Stored items
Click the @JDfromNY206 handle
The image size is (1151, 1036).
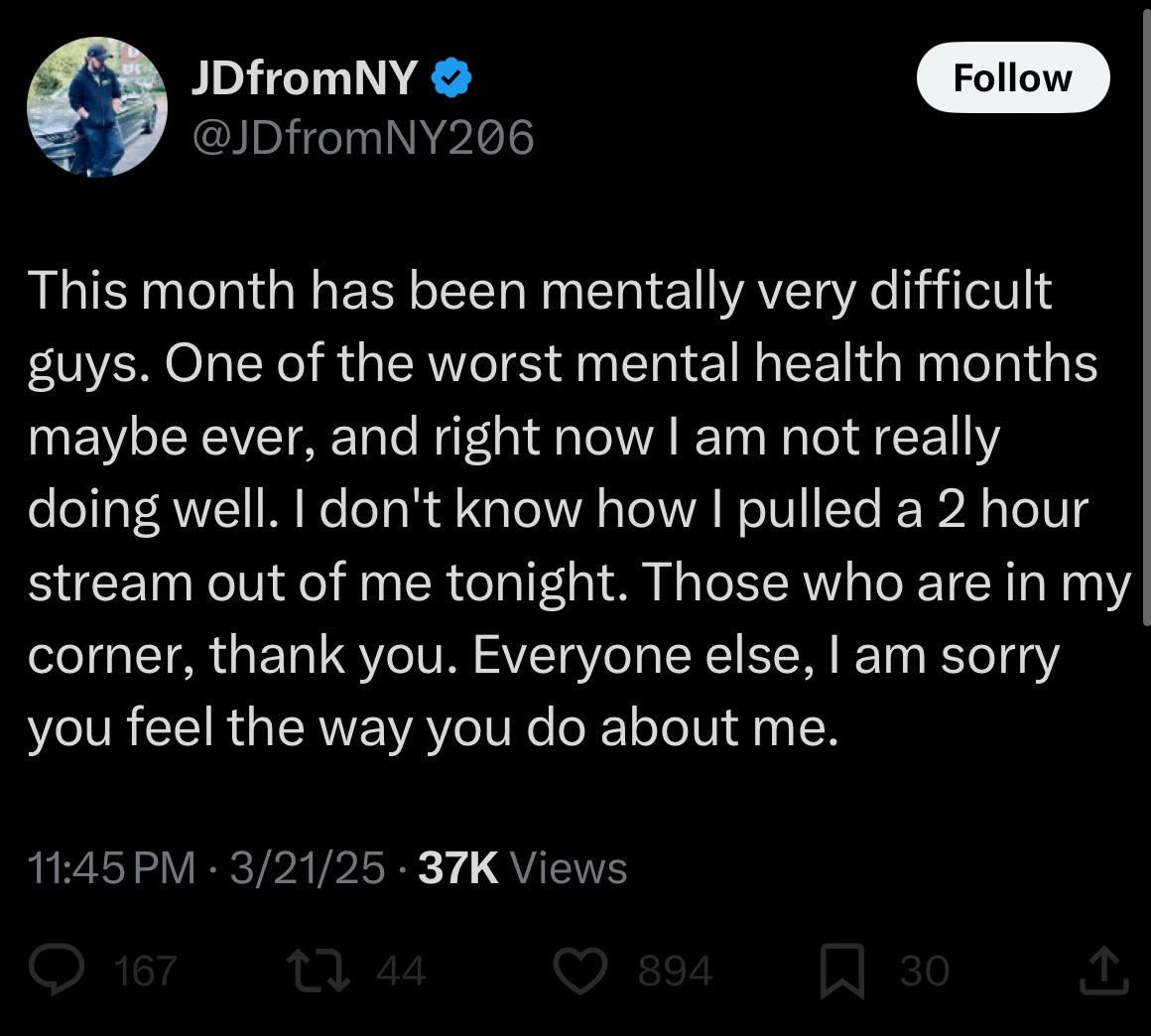362,137
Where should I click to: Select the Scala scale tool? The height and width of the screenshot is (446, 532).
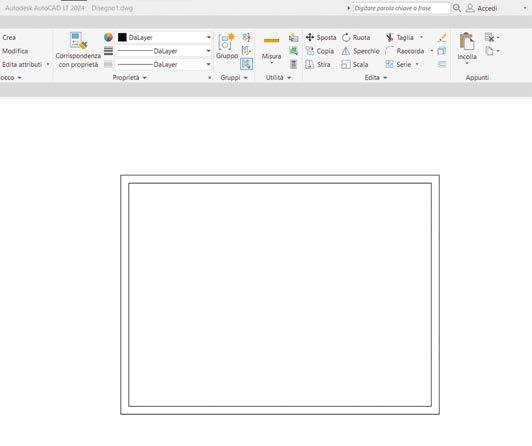pyautogui.click(x=355, y=64)
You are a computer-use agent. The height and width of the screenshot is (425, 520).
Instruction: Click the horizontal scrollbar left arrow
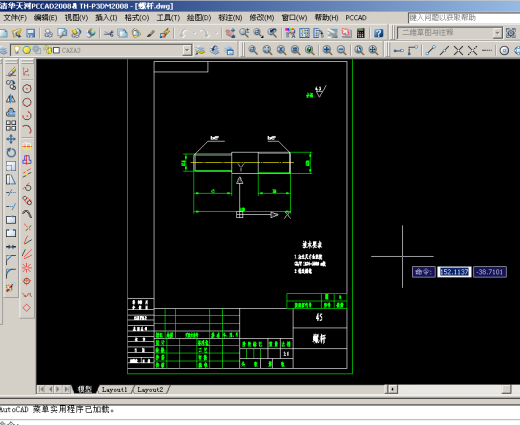coord(392,389)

About this exercise: Please output exactly the lines from the line containing "The image size is (1151, 1036)." through the last line of the records above, both included, and leave out any pictures.

Solution for this exercise:
The image size is (1151, 1036).
362,137
Where should I click to: Select the Scala scale tool? The height and width of the screenshot is (446, 532).
pyautogui.click(x=355, y=64)
You are a computer-use agent. The height and width of the screenshot is (425, 520).
Instruction: Click the horizontal scrollbar left arrow
coord(392,389)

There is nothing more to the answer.